• Aim
Extend the passage below about Bert Hoffmann's working paper on the internet and civil society in Cuba, starting after its last sentence.

Last month Bert Hoffmann published a working paper for the German Institute of Global and Area Studies titled “Civil Society 2.0?: How the Internet Changes State-Society Relations in Authoritarian Regimes: The Case of Cuba.” Hoffmann begins by outlining the evolution and impact of offline activism in Cuba during the 1990’s. He argues that the movement for civil society in Cuba throughout the 90’s failed because it was never able to build a sufficiently wide public sphere to put pressure on political leaders and state institutions. Then, turning to the history of the Internet in Cuba since it arrived in 1996 Hoffmann writes, “As the Cuban state’s approach to the public sphere is based on the state monopoly over mass media, any media beyond the reach of the nation-state’s authority signify a political challenge.” He goes on to document dozens of examples of information that is spread via email, bluetooth, internet, and usb thumb drive that would never be allowed on state controlled media. Moving on to the Cuban blogosphere, Hoffmann mentions some of the same big-name bloggers, but also notes, for example, that “no less than 170 members of the official journalists’ union, UPEC, run some type of blog.” And he describes how the Castro regime supports its own pro-government bloggers such as Yohandry’s Weblog and the various pro-government bloggers at Cuba Debate (with its tagline, “against media terrorism”).

Are Cuban government fears of the rise of bloggers justified? Do Cuban bloggers represent the same catalyst to social movements as their counterparts in Tunisia and Egypt? Hoffmann draws several conclusions, emphasizing firstly that “a precondition for civil society activism to evolve is some degree of public sphere in which it can ‘breathe’.” Like China, …

the [Cuban] government’s crucial concern is containment: to minimize the domestic impact, to put brakes on the contagion effect, and, most importantly, to keep the pluralism of web-based voice from spilling over into Cuba’s non-virtual public sphere.

• Supplied information
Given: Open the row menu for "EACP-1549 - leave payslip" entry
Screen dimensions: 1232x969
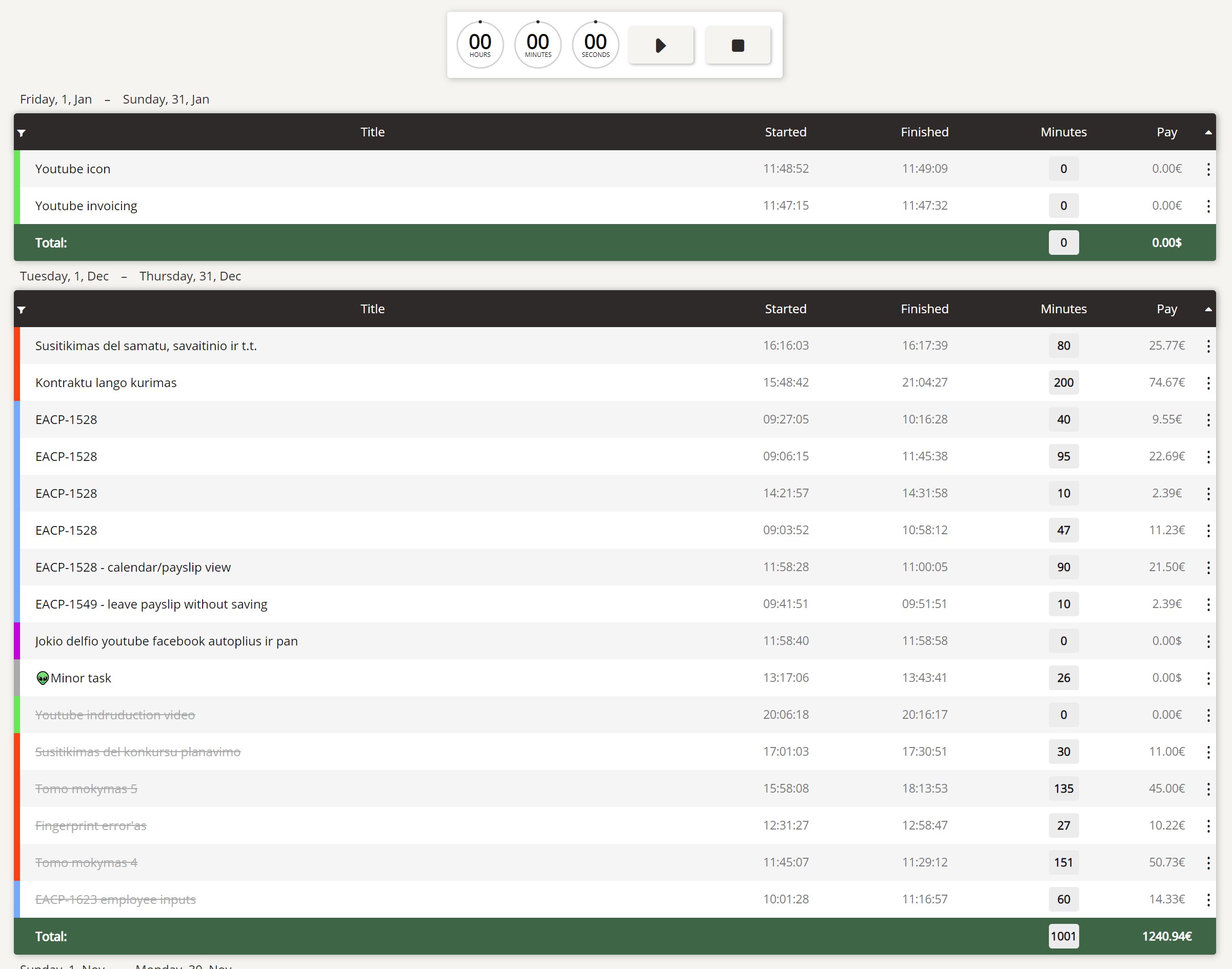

• Exercise answer
In other words, how do you move from the blogosphere to Tahrir Square? It is already starting to happen slowly – Cuban bloggers have been trying to make alliances with more traditional political dissidents to help provide them with that international public support they have lacked. Other groups like the web-savvy Omni Zona Franca hold protests events against censorship in Havana which are disguised as public street art.

There are American activists at CyberDissidents.org, Freedom House, Google Ideas, the George W. Bush Institute, and Stanford’s Program on Liberation Technology itching to “support Cuban bloggers in their struggle for freedom.” However, American support of Cuban bloggers would only delegitimize them. A major difference between the failed Green Movement in Iran and the successful ouster of Mubarak in Egypt is that the Iranian government was able to convince its citizens that the Green Movement was imported from abroad. Egyptian activists, by comparison, are known for maintaining their autonomy and refusing support from foreign donors and governments.

The more the US government tries to support bloggers like Yoani Sánchez the more ineffective she and her network will become as dissidents. So what should American pro-democracy activists do? We can tell our representative to put an end to the US embargo on Cuba. We can encourage scientific and academic collaboration between Cuban and American researchers. We can engage in respectful dialog with Cuban bloggers from all sides of the political spectrum. We ought to read up on America’s embarrassing history of relations with Cuba and its “aburd and self-defeating Cuba policy,” in the words of Jeffrey Goldberg. And tech firms should stay vigilant about politically-motivated copyright infringement claims, such as those that brought down Cubadebate’s YouTube channel and Facebook page last month.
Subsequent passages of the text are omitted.